[Text block]
--

Dimmu Borgir () is a Norwegian symphonic black metal band from Jessheim, formed in 1993. The name is derived from Dimmuborgir, a volcanic formation in Iceland, the name of which means "dark cities" or "dark castles/fortresses" in Icelandic, Faroese and Old Norse. The band has been through numerous lineup changes over the years; vocalist Shagrath and rhythm guitarist Silenoz are the only original members who still remain, with lead guitarist Galder being a longstanding member.

History

For All Tid and Stormblåst period 

Dimmu Borgir was founded in 1993 by Silenoz and Tjodalv. Shagrath, Brynjard Tristan, & Stian Aarstad later joined Dimmu Borgir, and then released an EP in 1994 entitled Inn i evighetens mørke ("Into the Darkness of Eternity"). This short EP sold out within weeks, and the band followed up with the 1994 full-length album For All Tid ("For All Time"). This album featured vocal contributions by Vicotnik of Ved Buens Ende and Dødheimsgard and Aldrahn of Dødheimsgard and Zyklon-B. The initial line-up consisted of Shagrath playing drums with Tjodalv on guitar and Silenoz contributing lead vocals. This line-up changed before the release of Stormblåst ("Stormblown") on Cacophonous Records in 1996, an album considered by many to be their finest. It is also the last album which features all lyrics written and sung in Norwegian.

Enthrone Darkness Triumphant period 
After Stormblåst, keyboardist Stian Aarstad left the band due to his obligation to serve in the Norwegian army, thus being unable to participate in the 1996 recording of Devil's Path. That period was also marked by the departure of bassist Brynjard Tristan and the arrival of Nagash. Stian Aarstad returned for the recording of 1997's Enthrone Darkness Triumphant. He had trouble attending rehearsals and was unable to tour. He was then subsequently dismissed and replaced by Kimberly Goss for their 1997/1998 world tour. Enthrone Darkness Triumphant was a huge success for the band, and was their first release signed to Nuclear Blast, a German record label. The album was recorded in the Abyss Studios, owned by Hypocrisy's frontman Peter Tägtgren. After the release of Enthrone Darkness Triumphant, the band went on tour with In Flames, Dissection and other bands who were prominent in the scene at the time.

Spiritual Black Dimensions and Puritanical Euphoric Misanthropia period 
After the tour for Enthrone Darkness Triumphant, the band recruited new members Mustis on keyboards and Astennu on lead guitar. Dimmu Borgir's following full-length albums Spiritual Black Dimensions in 1999 and 2001's Puritanical Euphoric Misanthropia, both met critical acclaim. However, another line-up change occurred between the two albums; Nagash quit and was replaced by new bassist/singer ICS Vortex, and Tjodalv left due to his family commitments, and to form the subsequent band Susperia, only to be replaced with Nicholas Barker of Cradle of Filth. Astennu was fired from his guitar duties as well due to creative differences, and was replaced by Galder.

Death Cult Armageddon and Stormblåst MMV period 
Despite the regular video play on MTV2 and Fuse that their follow-up album would receive, the band stated that they were not "commercially-oriented", and instead, they "simply wished to spread their message to more people". In 2003, Dimmu Borgir recorded Death Cult Armageddon. Death Cult Armageddon was recorded with the Prague Philharmonic Orchestra, conducted by Adam Klemens. All orchestrations were arranged by Gaute Storaas (who had previously worked with Dimmu Borgir on the album Puritanical Euphoric Misanthropia). In 2004, Dimmu Borgir performed on the mainstage at Ozzfest.

--

[Tasks]
(a) Summarize the Dimmu Borgir history in two sentences.
(b) Answer these questions using the Dimmu Borgir history:
(i) In which studio was Enthrone Darkness Triumphant recorded?
(ii) Who took over guitar after Astennu was fired?
(iii) Which orchestra recorded Death Cult Armageddon with the band?
(c) Pick up the Dimmu Borgir history at the point where it stops and write the next part.
The listing that comes after this isn't needed.

[Dataset extract]
--

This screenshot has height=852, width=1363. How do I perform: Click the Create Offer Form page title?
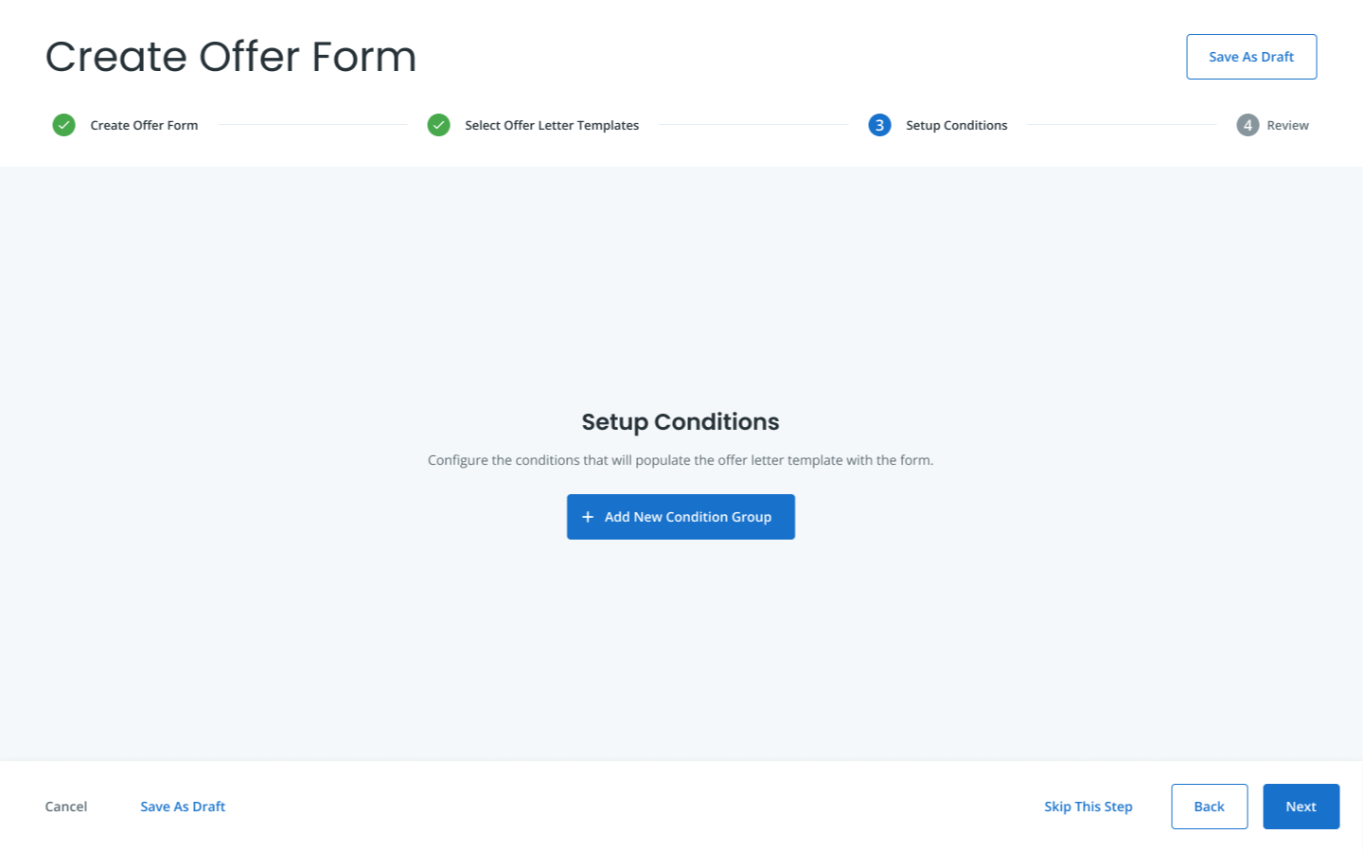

--

[Outputs in order]
(a) Dimmu Borgir is a Norwegian symphonic black metal band formed in Jessheim in 1993 and named after a volcanic formation in Iceland, and Shagrath and Silenoz are its only original members still in the band. Its history includes early albums such as For All Tid and Stormblåst, many lineup changes, and the 2003 album Death Cult Armageddon, which was recorded with the Prague Philharmonic Orchestra.

(b)
(i) The Abyss Studios
(ii) Galder
(iii) The Prague Philharmonic Orchestra

(c)
In 2005, the band did a complete re-recording of the Stormblåst album, featuring Hellhammer of Mayhem fame as the session drummer. The album also featured a DVD with a live performance from the 2004 Ozzfest tour.

In Sorte Diaboli period
Dimmu Borgir's eighth studio album, In Sorte Diaboli, was released on 24 April 2007. A special edition version was released in a boxed case with a DVD, backward-printed lyrics, and a mirror. The album artwork was released on 14 February 2007 on a promotional webpage for the album. This album features once more the drumming of Hellhammer of Mayhem. Blomberg left the band in mid-tour in 2007 because of a neck injury that resulted in limited movement of his right arm. With the release of this album, Dimmu Borgir became the first black metal band with a number one album on the charts in their native country. In October 2008, they released their second live DVD set titled The Invaluable Darkness, which was based on several shows during the world tour supporting "In Sorte Diaboli".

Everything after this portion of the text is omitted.